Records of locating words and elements
· · · · ·

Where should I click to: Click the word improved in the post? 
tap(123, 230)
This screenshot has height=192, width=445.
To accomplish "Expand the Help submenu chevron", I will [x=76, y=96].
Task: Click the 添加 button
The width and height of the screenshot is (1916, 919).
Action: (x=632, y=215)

· · · · ·

Work to do: Rewrite all of the rows above, replacing "submenu" with "menu" and leaving everything else unchanged.

Task solution:
Where should I click to: Click the word improved in the post? 
tap(123, 230)
This screenshot has height=192, width=445.
To accomplish "Expand the Help menu chevron", I will [x=76, y=96].
Task: Click the 添加 button
The width and height of the screenshot is (1916, 919).
Action: (x=632, y=215)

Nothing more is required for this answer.